The Three Traffic Sources For Startups
I was recently re-reading Randall Stross’s book, The Launch Pad: Inside Y Combinator, Silicon Valley’s Most Exclusive School for Startups. Inside is a quote from Y Combinator co-founder Paul Graham about growth rates for start-up

The big question then is “how do you do that”?
There are three sources of website traffic for a startup. In order to be successful and meet Paul Graham’s growth target you need to master at least one of these, if not two of these traffic sources.
Rented or Paid Traffic
The first traffic source that most start-ups use is paid traffic. Paid traffic gives you time to allow your other traffic channels to grow and evolve. It allows you to get product market fit, find those those first customers and find out if you have product market fit.
The most common paid traffic sources are Google Adwords (PPC), Facebook ads, display ads, retargeting, paid influencers and paid content promotion.
With paid traffic you are able to contribute content and engage with the audience. You might be able to control the conversation, but you do not own anything else (data, relationship, creativity, etc. etc.). Hence the name rented traffic.
Without the initial steady stream of visitors from paid traffic, you might never get enough data to growth hack your way to success. That is why paid traffic is the most important traffic source for many startups. Over time, that might change, but it is rare to see a startup succeed who does not buy their initial visitors.
Owned Traffic
The second most common traffic source is owned traffic. Owned traffic is traffic from properties that you own. You own the customer relationships. You make the decisions around content, creativity and evolution. The more owned properties you have, the more chances you have to drive traffic to your website.

*Given problem 1*. What does the startup traffic article name as the second most common traffic source?
*Given problem 2*. Do these statements agree with the startup traffic article? (a) A startup should master at least one of the three traffic sources. (b) Facebook ads are among the most common paid traffic sources. (c) With paid traffic, you own the customer relationship.
The items after this point come from a separate source.

*Entries shown*.
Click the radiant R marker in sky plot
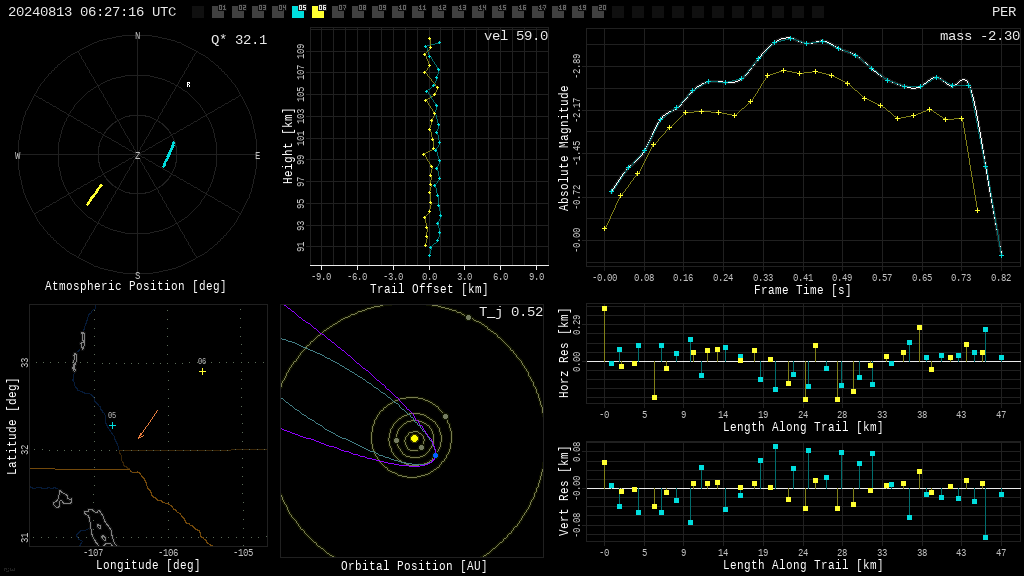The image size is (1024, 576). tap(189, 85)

---

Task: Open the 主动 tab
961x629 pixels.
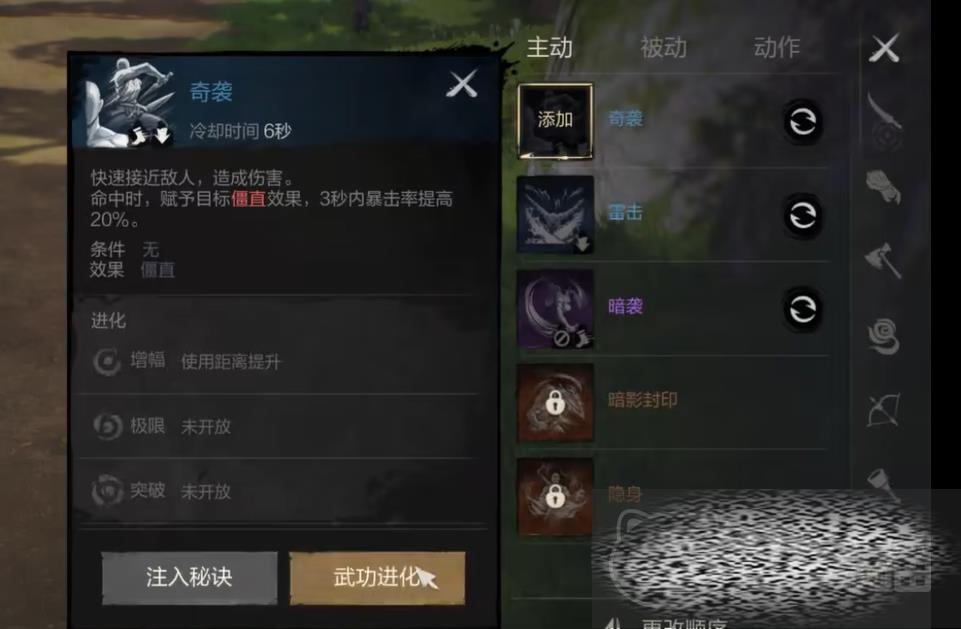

...

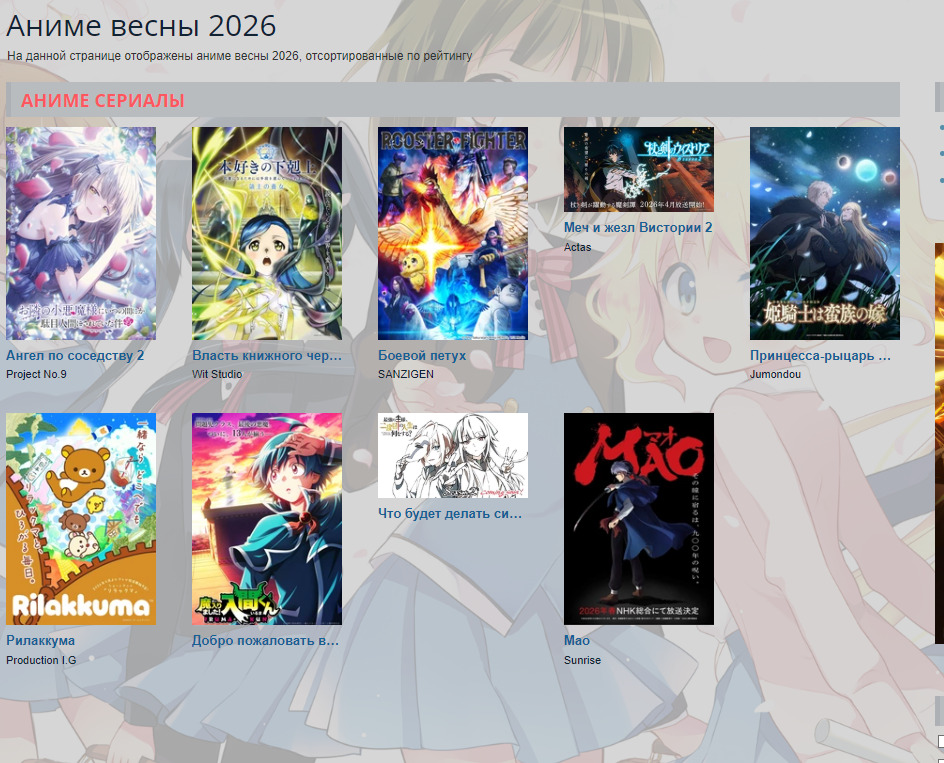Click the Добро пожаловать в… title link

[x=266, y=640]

*Written solution 1*. Owned traffic.

*Written solution 2*.
(a) Yes: "you need to master at least one of these, if not two of these traffic sources."
(b) Yes: "The most common paid traffic sources are Google Adwords (PPC), Facebook ads, display ads, retargeting, paid influencers and paid content promotion."
(c) No: "you do not own anything else (data, relationship, creativity, etc. etc.)."